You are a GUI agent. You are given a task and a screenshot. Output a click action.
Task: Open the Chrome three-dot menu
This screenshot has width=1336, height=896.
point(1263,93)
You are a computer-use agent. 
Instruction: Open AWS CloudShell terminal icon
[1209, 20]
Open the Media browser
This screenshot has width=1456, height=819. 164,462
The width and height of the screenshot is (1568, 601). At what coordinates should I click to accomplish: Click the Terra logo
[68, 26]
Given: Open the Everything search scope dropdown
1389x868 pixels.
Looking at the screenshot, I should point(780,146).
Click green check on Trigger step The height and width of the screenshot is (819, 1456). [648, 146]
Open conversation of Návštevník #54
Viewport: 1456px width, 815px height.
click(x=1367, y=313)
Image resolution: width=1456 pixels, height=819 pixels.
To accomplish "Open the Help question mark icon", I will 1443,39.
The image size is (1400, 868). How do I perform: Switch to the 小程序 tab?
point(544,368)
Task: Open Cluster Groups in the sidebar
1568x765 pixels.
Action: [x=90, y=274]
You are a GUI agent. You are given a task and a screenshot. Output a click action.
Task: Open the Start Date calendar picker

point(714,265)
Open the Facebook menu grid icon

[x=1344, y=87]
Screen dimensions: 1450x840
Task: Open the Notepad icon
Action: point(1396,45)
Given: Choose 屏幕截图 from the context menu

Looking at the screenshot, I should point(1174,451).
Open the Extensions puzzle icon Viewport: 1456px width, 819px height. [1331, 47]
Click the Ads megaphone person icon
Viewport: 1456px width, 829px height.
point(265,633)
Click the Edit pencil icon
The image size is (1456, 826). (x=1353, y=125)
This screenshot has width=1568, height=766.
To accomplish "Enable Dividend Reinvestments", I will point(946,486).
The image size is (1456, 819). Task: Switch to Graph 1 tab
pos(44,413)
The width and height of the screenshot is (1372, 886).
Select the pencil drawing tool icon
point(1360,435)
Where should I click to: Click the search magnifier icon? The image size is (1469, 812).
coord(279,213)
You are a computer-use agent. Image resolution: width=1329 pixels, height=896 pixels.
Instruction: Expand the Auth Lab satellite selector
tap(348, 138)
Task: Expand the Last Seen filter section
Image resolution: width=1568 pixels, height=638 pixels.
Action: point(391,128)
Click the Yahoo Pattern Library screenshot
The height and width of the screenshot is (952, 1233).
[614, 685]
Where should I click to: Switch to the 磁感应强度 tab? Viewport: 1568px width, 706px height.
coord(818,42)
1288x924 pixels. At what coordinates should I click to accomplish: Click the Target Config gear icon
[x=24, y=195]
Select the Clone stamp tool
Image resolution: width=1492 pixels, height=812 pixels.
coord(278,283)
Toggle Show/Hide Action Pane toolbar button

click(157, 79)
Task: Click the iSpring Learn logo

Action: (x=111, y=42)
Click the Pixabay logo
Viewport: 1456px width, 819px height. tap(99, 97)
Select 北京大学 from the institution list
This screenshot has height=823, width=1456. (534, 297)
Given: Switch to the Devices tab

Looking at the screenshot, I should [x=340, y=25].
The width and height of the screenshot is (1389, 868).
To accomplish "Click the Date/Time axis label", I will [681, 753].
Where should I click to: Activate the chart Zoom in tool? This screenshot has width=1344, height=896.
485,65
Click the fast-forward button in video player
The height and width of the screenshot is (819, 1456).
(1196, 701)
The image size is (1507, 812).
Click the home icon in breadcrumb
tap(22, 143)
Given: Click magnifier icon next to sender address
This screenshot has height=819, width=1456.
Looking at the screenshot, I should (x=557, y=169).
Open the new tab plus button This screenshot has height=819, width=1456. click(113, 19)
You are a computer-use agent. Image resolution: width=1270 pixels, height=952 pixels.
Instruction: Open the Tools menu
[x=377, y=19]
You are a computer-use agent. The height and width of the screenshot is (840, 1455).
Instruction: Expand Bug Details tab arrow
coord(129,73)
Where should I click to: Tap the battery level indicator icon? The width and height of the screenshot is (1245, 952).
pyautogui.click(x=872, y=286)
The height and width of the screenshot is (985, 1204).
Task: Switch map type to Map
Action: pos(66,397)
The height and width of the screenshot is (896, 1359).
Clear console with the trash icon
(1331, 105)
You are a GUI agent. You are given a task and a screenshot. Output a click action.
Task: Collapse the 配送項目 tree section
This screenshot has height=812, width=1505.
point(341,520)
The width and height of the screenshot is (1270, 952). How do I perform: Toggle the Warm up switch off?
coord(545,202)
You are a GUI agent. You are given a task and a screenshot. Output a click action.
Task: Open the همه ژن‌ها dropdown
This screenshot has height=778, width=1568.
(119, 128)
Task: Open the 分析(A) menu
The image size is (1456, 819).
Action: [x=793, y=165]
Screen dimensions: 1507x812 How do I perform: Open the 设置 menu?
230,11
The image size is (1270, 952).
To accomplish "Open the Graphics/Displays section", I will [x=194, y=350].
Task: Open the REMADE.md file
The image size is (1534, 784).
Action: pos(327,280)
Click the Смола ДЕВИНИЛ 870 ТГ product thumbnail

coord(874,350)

• [What to produce]:
Each record should be given again exactly as it reads.

• [Task solution]:
You are a GUI agent. You are given a task and a screenshot. Output a click action.
Task: Open the Chrome three-dot menu
This screenshot has width=1336, height=896.
point(1263,93)
You are a computer-use agent. 
Instruction: Open AWS CloudShell terminal icon
[1209, 20]
Open the Media browser
This screenshot has width=1456, height=819. 164,462
The width and height of the screenshot is (1568, 601). At what coordinates should I click to accomplish: Click the Terra logo
[68, 26]
Given: Open the Everything search scope dropdown
1389x868 pixels.
Looking at the screenshot, I should point(780,146).
Click green check on Trigger step The height and width of the screenshot is (819, 1456). [648, 146]
Open conversation of Návštevník #54
Viewport: 1456px width, 815px height.
click(x=1367, y=313)
Image resolution: width=1456 pixels, height=819 pixels.
To accomplish "Open the Help question mark icon", I will 1443,39.
The image size is (1400, 868). How do I perform: Switch to the 小程序 tab?
point(544,368)
Task: Open Cluster Groups in the sidebar
1568x765 pixels.
Action: [x=90, y=274]
You are a GUI agent. You are given a task and a screenshot. Output a click action.
Task: Open the Start Date calendar picker

point(714,265)
Open the Facebook menu grid icon

[x=1344, y=87]
Screen dimensions: 1450x840
Task: Open the Notepad icon
Action: point(1396,45)
Given: Choose 屏幕截图 from the context menu

Looking at the screenshot, I should point(1174,451).
Open the Extensions puzzle icon Viewport: 1456px width, 819px height. [1331, 47]
Click the Ads megaphone person icon
Viewport: 1456px width, 829px height.
point(265,633)
Click the Edit pencil icon
The image size is (1456, 826). (x=1353, y=125)
This screenshot has width=1568, height=766.
To accomplish "Enable Dividend Reinvestments", I will point(946,486).
The image size is (1456, 819). Task: Switch to Graph 1 tab
pos(44,413)
The width and height of the screenshot is (1372, 886).
Select the pencil drawing tool icon
point(1360,435)
Where should I click to: Click the search magnifier icon? The image size is (1469, 812).
coord(279,213)
You are a computer-use agent. Image resolution: width=1329 pixels, height=896 pixels.
Instruction: Expand the Auth Lab satellite selector
tap(348, 138)
Task: Expand the Last Seen filter section
Image resolution: width=1568 pixels, height=638 pixels.
Action: point(391,128)
Click the Yahoo Pattern Library screenshot
The height and width of the screenshot is (952, 1233).
[614, 685]
Where should I click to: Switch to the 磁感应强度 tab? Viewport: 1568px width, 706px height.
coord(818,42)
1288x924 pixels. At what coordinates should I click to accomplish: Click the Target Config gear icon
[x=24, y=195]
Select the Clone stamp tool
Image resolution: width=1492 pixels, height=812 pixels.
coord(278,283)
Toggle Show/Hide Action Pane toolbar button

click(157, 79)
Task: Click the iSpring Learn logo

Action: (x=111, y=42)
Click the Pixabay logo
Viewport: 1456px width, 819px height. tap(99, 97)
Select 北京大学 from the institution list
This screenshot has height=823, width=1456. (534, 297)
Given: Switch to the Devices tab

Looking at the screenshot, I should [x=340, y=25].
The width and height of the screenshot is (1389, 868).
To accomplish "Click the Date/Time axis label", I will [681, 753].
Where should I click to: Activate the chart Zoom in tool? This screenshot has width=1344, height=896.
485,65
Click the fast-forward button in video player
The height and width of the screenshot is (819, 1456).
(1196, 701)
The image size is (1507, 812).
Click the home icon in breadcrumb
tap(22, 143)
Given: Click magnifier icon next to sender address
This screenshot has height=819, width=1456.
Looking at the screenshot, I should (x=557, y=169).
Open the new tab plus button This screenshot has height=819, width=1456. click(113, 19)
You are a computer-use agent. Image resolution: width=1270 pixels, height=952 pixels.
Instruction: Open the Tools menu
[x=377, y=19]
You are a computer-use agent. The height and width of the screenshot is (840, 1455).
Instruction: Expand Bug Details tab arrow
coord(129,73)
Where should I click to: Tap the battery level indicator icon? The width and height of the screenshot is (1245, 952).
pyautogui.click(x=872, y=286)
The height and width of the screenshot is (985, 1204).
Task: Switch map type to Map
Action: pos(66,397)
The height and width of the screenshot is (896, 1359).
Clear console with the trash icon
(1331, 105)
You are a GUI agent. You are given a task and a screenshot. Output a click action.
Task: Collapse the 配送項目 tree section
This screenshot has height=812, width=1505.
point(341,520)
The width and height of the screenshot is (1270, 952). How do I perform: Toggle the Warm up switch off?
coord(545,202)
You are a GUI agent. You are given a task and a screenshot. Output a click action.
Task: Open the همه ژن‌ها dropdown
This screenshot has height=778, width=1568.
(119, 128)
Task: Open the 分析(A) menu
The image size is (1456, 819).
Action: [x=793, y=165]
Screen dimensions: 1507x812 How do I perform: Open the 设置 menu?
230,11
The image size is (1270, 952).
To accomplish "Open the Graphics/Displays section", I will [x=194, y=350].
Task: Open the REMADE.md file
The image size is (1534, 784).
Action: pos(327,280)
Click the Смола ДЕВИНИЛ 870 ТГ product thumbnail

coord(874,350)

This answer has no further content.